Jamie and Jimmy are on a mission to get wonky fruit and veg back in our shopping baskets - and they’ve done a good job of it already.
In the last series of their Channel 4 TV show, Friday Night Feast, we saw the boys approach UK supermarket chain Asda to trial the launch of what will now be a new Beautiful on the Inside range. Since January 2015, the supermarket has sold ugly produce at a 30% discount, alongside the more expensive, regular veg we’re used to.
But why do we want crooked carrots and knobbly potatoes on our shelves anyway?

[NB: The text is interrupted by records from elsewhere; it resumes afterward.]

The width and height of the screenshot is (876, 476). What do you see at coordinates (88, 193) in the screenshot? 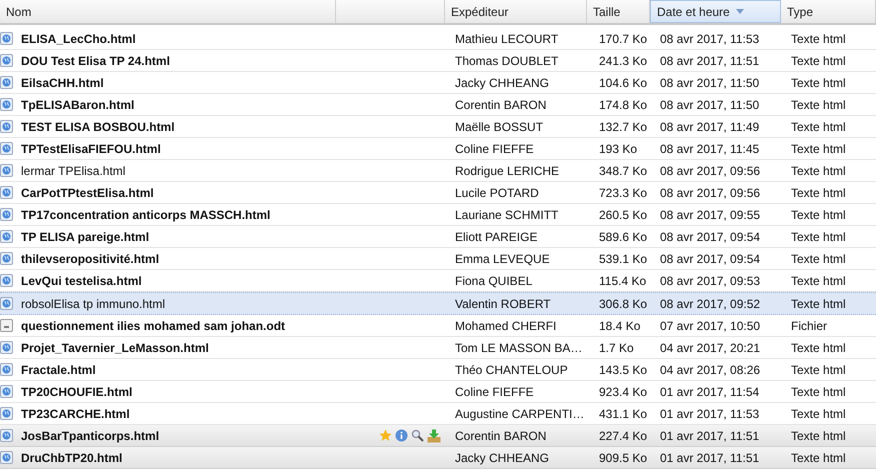
I see `file-name: CarPotTPtestElisa.html` at bounding box center [88, 193].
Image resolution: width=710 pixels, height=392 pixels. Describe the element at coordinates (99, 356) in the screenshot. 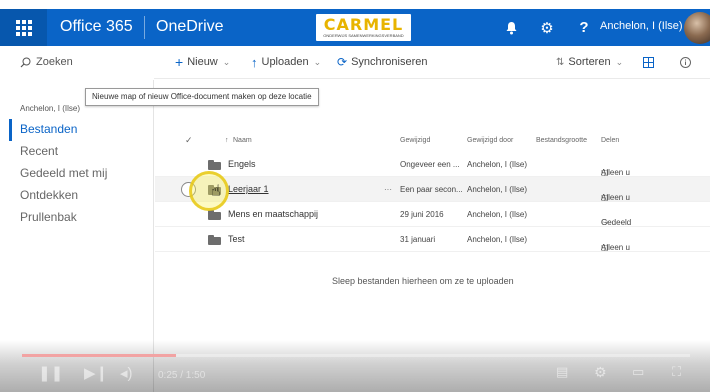

I see `progress-fill` at that location.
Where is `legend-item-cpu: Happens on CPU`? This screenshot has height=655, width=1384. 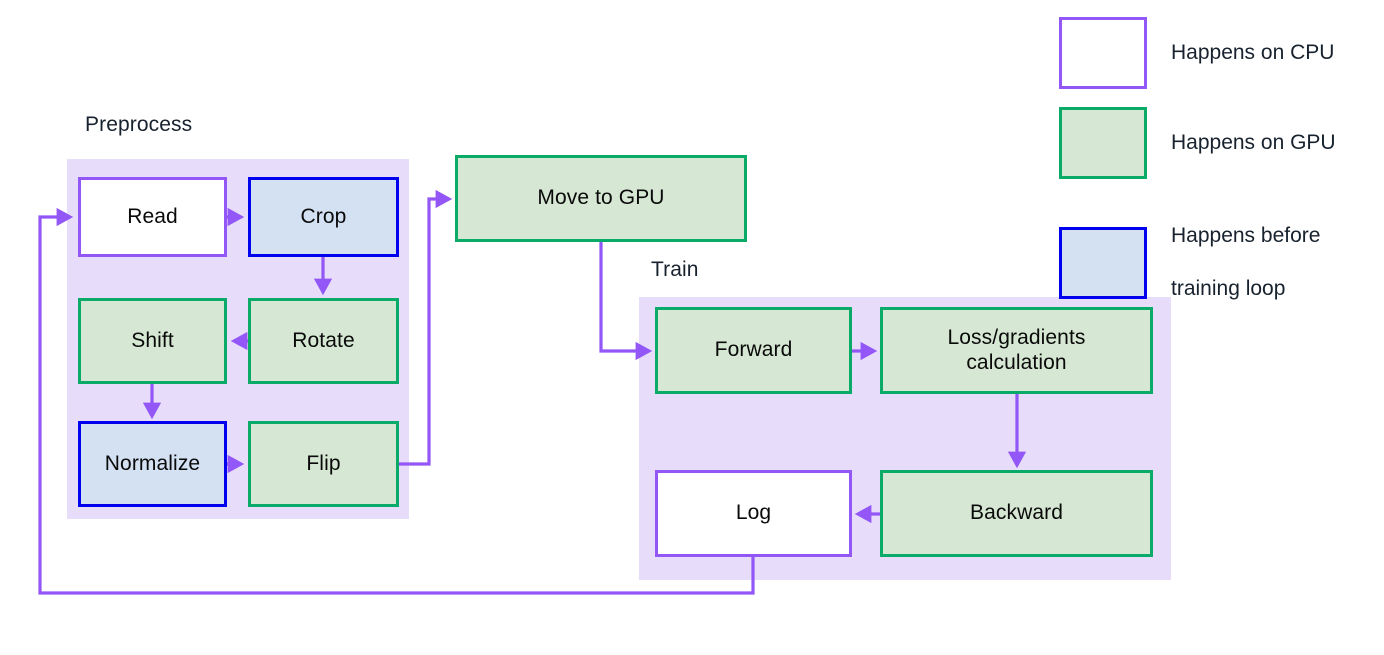 legend-item-cpu: Happens on CPU is located at coordinates (1196, 53).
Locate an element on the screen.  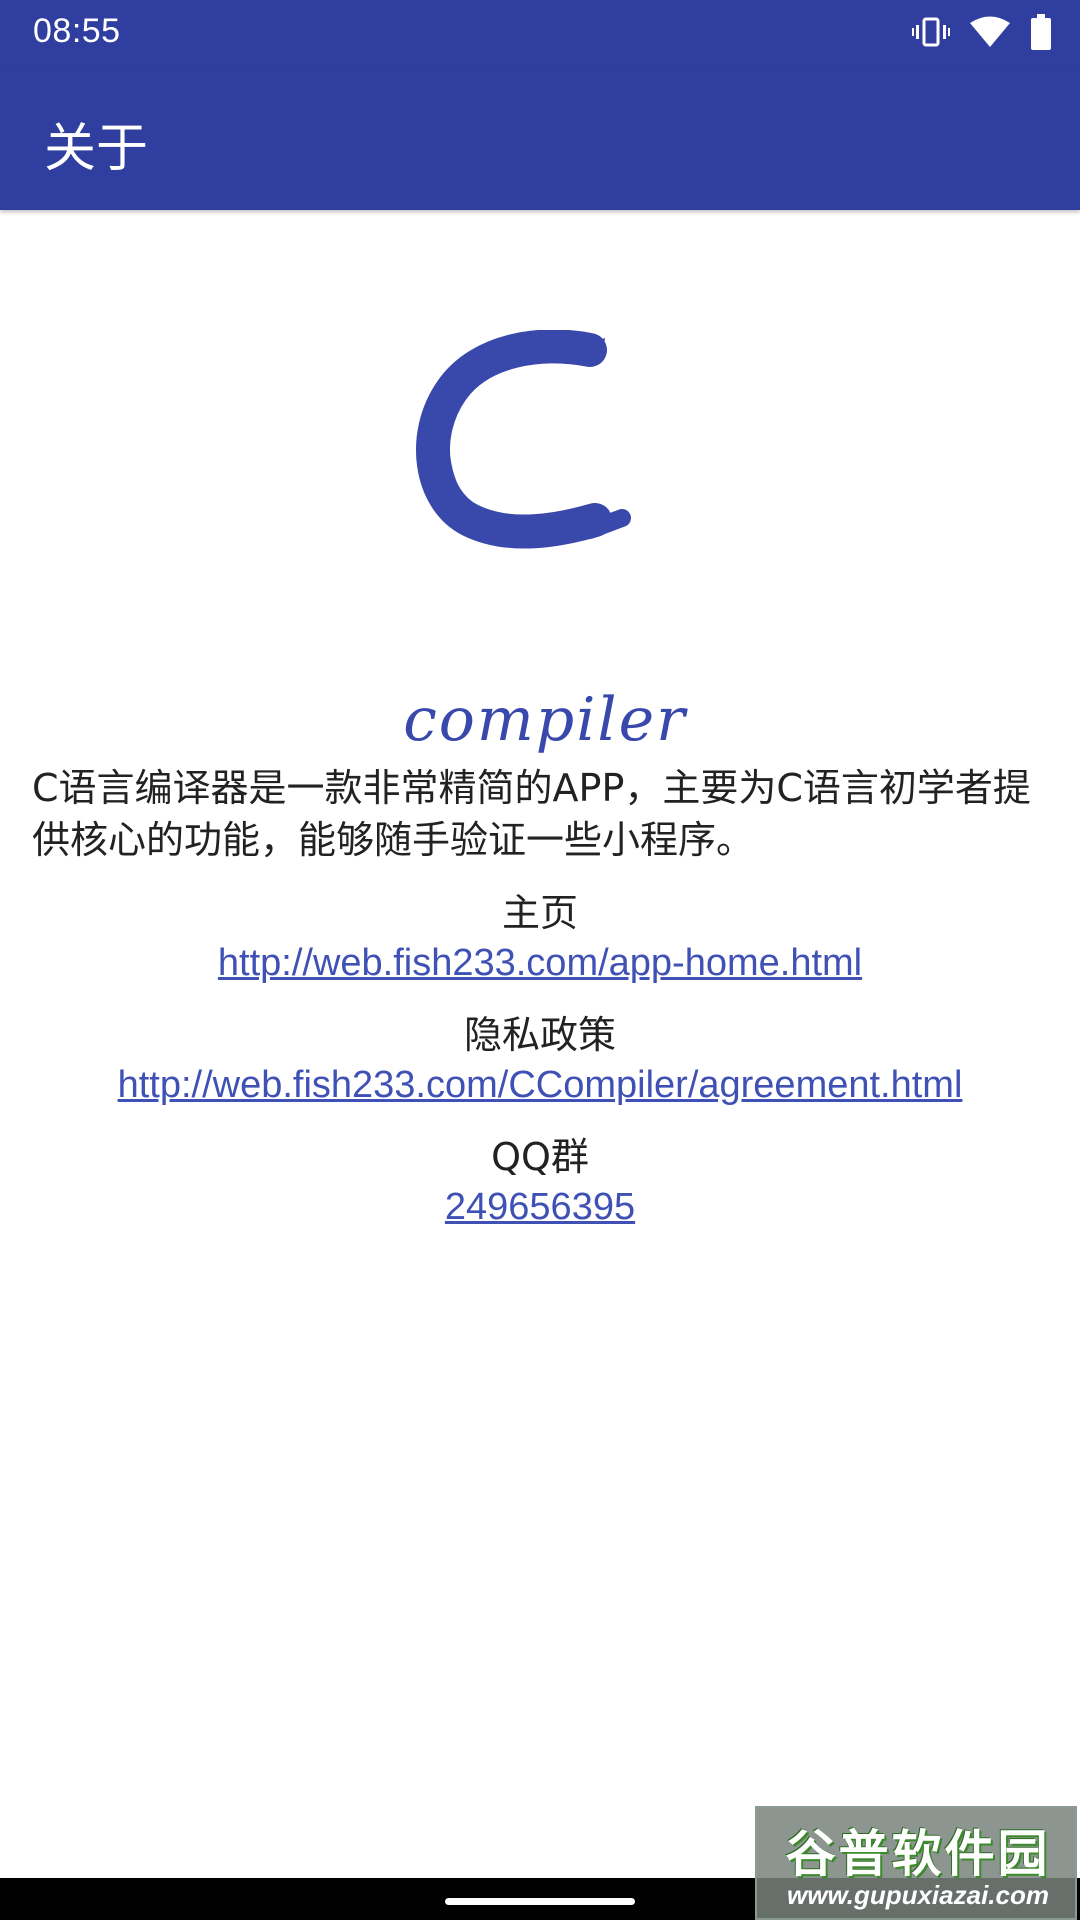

Well, a staggering 20-40% of fruit and veg produced by UK farmers ends up wasted; either left for animal feed, ploughed back into the land or sent to landfill, because supermarkets don’t want them. In an exposé of what Jamie deems the “tip of the iceberg” of wasted wonky veg, the TV series sees Jamie and Jimmy visiting a Norfolk farm, where up to 10 tonnes of misshapen veg are rejected on a weekly basis. The reason? Because they look ugly.
Supermarkets have tried to justify the waste by saying consumers won’t buy it. For years we’ve been used to seeing fruit and veg of a standard shape, size and colour. You compare a blemish-free carrot with its crooked friend, and which are you more likely to choose?
The good news is it might be the latter. Sold at a discounted price, the idea of buying fruit and veg that taste just as good as their better-looking peers doesn’t seem like such a bad offer. According to Asda’s consumer research, 65% of customers are open to buying wonky fruit and veg, while 75% are more likely to buy them if they’re sold at a cheaper price. So wonky veg might not get thrown away, and farmers won’t be forced to over-produce to make sure they meet their targets.
As Jimmy says: “When half a million people in the UK are relying on food banks, this waste isn’t just bonkers – it’s bordering on criminal.”
It’s time that we change our mindset when it comes to the fruit and veg we buy. Good marketing campaigns that work to make ugly produce the norm, as well as bring all types of veg – blemishes and all – to our supermarkets, are the best way to ensure that happens.